Basically buying only makes sense if you’re planning to live in the same place, with the same person, for quite a few years to come. That might have been you aged 21, but it wasn’t me.

PowerfulFishRiver · 26/07/2025 19:17

soupyspoon · 26/07/2025 19:13

I have asked on countless threads for examples using real life numbers to evidence this

Im yet to see anything that makes sense

Please show your workings.

Obviously if every single BTL landlord sold their property tomorrow, prices would crash, and lots of people who can't currently afford to buy would be able to.

FT minimum wage is £23k, multiply that by 4.5 and you get just over 100k. If the average property price fell to that, the majority of people would be able to buy rather than rent if they wanted to.

OP posts:
PowerfulFishRiver · 26/07/2025 19:19

@AlastheDaffodils

Stamp duty wouldn't be payable on one bed flats if they fell to a level that most people could afford. And most 21 year olds would want to live on their own, not with a partner.

OP posts:
soupyspoon · 26/07/2025 19:19

PowerfulFishRiver · 26/07/2025 19:17

Obviously if every single BTL landlord sold their property tomorrow, prices would crash, and lots of people who can't currently afford to buy would be able to.

FT minimum wage is £23k, multiply that by 4.5 and you get just over 100k. If the average property price fell to that, the majority of people would be able to buy rather than rent if they wanted to.

Show your workings that if every single BTL landlord sold their property, that the average price of property (and you dont seem to be specifying an area or type of property, are you talking about a one bed, 5 bed, detached, 2 up/2down etc etc), would crash to 100k

ShanghaiDiva · 26/07/2025 19:20

PowerfulFishRiver · 26/07/2025 19:19

@AlastheDaffodils

Stamp duty wouldn't be payable on one bed flats if they fell to a level that most people could afford. And most 21 year olds would want to live on their own, not with a partner.
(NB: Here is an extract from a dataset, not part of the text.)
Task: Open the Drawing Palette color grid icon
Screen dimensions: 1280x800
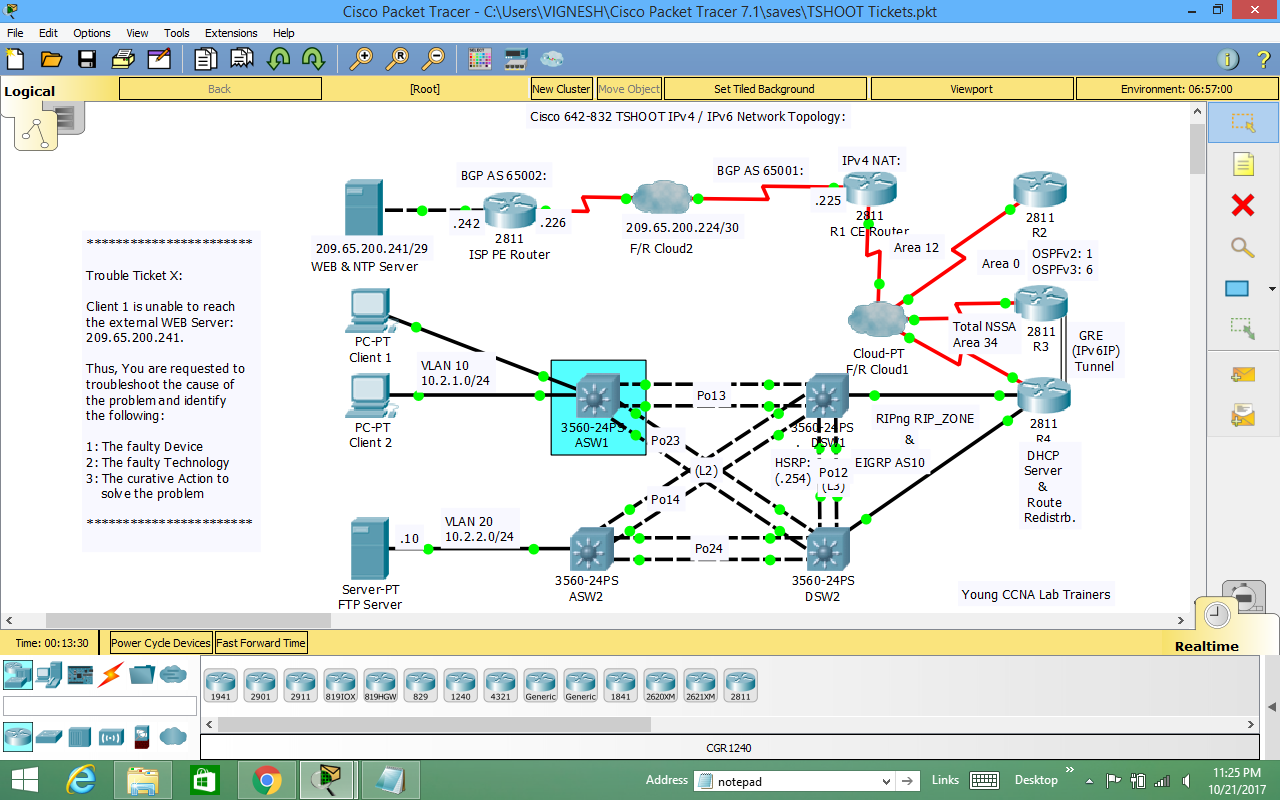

Quite a lot of assumptions:
most people want to buy
most 21 year olds want to live on their own

Newsenmum · 26/07/2025 19:20

ExpressCheckout · 26/07/2025 18:57

To be honest, I'd be posting/reflecting on the chaos and harm and families wrecked that have arisen from your need for cocaine, rather than BTL property.

Edited

Yeah Id worry about sorting that out more than lecturing on somebody having a BTL which still provides housing to people.

TheHateIsNotGood · 26/07/2025 19:22

Save your venom for the second home owners who leave properties empty for most of the year. Given the new extensions in tenant rights at least BTLs provide homes for people to live in that they can't so easily get chucked out of. It's not as secure and autonomous as social housing or home ownership but it's better than having nowhere to live. Not everyone can afford to buy and without a massive social housing building program (as happened after the 2 WWs) most people won't have access to social housing either.